Before navigation was a science, it was an art — a craft that relied on observing nature’s subtle clues and then deducing one’s location or the best route to reach a destination. Besides obvious directional clues such as the rising sun or Polaris, the North Star, there are innumerable more subtle signposts. In the Northern Hemisphere, for example, branches of many types of trees, seeking to maximize their exposure to light, grow more horizontally on the sunny southern side than on the shade-soaked northern side.
Gooley, a longtime adventurer who teaches what he calls “natural navigation,” has compiled an intriguing trove of tips and tricks from cultures such as the Inuit and Aborigines. As he explains each technique, Gooley reveals the scientific rationale for why it works. For instance, the complex interactions between sun and shade, surface texture, slope, prevailing winds and moisture mean that moss often — but not always — grows on the north side of a tree.
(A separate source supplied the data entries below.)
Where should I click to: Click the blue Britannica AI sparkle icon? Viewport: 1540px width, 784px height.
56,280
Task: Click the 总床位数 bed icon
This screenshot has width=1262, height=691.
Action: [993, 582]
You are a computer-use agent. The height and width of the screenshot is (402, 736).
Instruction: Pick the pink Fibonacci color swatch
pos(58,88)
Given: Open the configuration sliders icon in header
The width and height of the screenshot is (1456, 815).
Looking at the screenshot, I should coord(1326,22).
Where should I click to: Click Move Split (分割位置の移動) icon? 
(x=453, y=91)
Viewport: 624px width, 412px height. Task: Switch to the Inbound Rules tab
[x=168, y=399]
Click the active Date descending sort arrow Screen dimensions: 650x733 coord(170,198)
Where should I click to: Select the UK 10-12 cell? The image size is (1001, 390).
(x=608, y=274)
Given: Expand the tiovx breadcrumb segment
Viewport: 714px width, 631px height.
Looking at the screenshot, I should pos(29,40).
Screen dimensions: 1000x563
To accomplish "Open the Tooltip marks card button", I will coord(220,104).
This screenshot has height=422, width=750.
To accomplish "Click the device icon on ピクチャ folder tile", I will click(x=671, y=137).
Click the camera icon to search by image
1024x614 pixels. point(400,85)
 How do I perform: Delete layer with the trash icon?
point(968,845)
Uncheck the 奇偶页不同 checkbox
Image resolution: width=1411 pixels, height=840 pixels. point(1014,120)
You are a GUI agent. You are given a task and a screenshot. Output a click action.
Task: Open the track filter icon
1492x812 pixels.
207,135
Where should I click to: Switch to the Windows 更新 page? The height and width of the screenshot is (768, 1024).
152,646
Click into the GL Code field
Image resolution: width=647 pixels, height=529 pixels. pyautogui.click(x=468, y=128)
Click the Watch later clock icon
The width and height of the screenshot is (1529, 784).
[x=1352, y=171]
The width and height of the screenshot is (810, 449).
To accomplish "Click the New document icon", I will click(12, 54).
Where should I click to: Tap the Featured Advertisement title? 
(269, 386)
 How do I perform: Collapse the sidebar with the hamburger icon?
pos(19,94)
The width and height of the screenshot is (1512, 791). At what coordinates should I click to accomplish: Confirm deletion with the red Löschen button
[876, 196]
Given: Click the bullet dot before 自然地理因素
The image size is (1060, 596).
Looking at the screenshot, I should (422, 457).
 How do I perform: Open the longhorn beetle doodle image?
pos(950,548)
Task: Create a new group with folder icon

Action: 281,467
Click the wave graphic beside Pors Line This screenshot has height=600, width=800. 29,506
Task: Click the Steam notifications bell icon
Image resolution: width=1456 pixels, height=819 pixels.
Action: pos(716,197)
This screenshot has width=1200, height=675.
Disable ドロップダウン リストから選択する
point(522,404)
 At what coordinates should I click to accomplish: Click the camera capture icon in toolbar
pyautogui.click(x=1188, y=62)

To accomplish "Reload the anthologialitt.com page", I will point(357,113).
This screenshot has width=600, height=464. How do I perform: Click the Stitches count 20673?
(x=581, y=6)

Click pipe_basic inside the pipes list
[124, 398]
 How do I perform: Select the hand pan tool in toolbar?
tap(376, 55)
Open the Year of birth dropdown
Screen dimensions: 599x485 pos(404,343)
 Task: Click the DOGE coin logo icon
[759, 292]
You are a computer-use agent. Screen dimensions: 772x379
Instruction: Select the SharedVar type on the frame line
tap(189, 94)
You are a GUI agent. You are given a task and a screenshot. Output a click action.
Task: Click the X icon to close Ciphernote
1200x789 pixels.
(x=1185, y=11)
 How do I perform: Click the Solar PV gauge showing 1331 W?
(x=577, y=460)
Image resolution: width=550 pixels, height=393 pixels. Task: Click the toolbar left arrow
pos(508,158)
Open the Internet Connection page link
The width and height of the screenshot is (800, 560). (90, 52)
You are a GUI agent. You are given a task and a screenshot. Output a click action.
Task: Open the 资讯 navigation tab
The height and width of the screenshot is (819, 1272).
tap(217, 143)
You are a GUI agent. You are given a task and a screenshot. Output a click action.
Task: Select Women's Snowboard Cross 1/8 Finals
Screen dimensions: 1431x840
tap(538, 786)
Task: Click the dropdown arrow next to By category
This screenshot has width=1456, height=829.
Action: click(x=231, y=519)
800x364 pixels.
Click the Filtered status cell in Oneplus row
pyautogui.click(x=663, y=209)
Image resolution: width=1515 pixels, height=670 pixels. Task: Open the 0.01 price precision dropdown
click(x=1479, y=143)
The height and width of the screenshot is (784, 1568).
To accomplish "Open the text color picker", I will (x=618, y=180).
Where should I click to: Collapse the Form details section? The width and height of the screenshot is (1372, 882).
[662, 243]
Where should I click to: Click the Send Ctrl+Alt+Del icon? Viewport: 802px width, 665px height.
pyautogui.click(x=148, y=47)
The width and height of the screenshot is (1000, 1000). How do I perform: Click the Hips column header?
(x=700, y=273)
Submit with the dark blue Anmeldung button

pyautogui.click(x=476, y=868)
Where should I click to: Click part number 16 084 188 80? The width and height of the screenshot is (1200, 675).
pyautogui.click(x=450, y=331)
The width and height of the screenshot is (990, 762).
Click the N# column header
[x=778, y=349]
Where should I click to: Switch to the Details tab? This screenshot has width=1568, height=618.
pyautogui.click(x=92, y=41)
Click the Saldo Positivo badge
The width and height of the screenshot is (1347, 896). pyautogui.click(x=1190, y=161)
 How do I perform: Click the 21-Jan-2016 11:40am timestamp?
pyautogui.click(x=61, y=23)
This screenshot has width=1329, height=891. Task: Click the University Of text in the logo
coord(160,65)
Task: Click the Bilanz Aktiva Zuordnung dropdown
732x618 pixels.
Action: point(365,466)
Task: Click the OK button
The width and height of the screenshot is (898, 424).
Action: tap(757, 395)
A natural navigator can use all the senses. A whiff of salt breeze can guide a landlubber to the sea as surely as an earthy smell can lead a transoceanic yachtsman to the nearest landmass. And the techniques can be more accurate than modern instruments. While someone using Polaris can determine a path north within 1 degree, compasses point to magnetic north, not true north. GPS equipment is notoriously inaccurate when it comes to finding direction rather than position.
Even for readers who never intend to rely on these tips to find their way through the wilderness, The Natural Navigator is a great primer on how the forces of nature affect the landscapes and seascapes that everyone travels through.
The Experiment, 2011, 304 p., $16.95.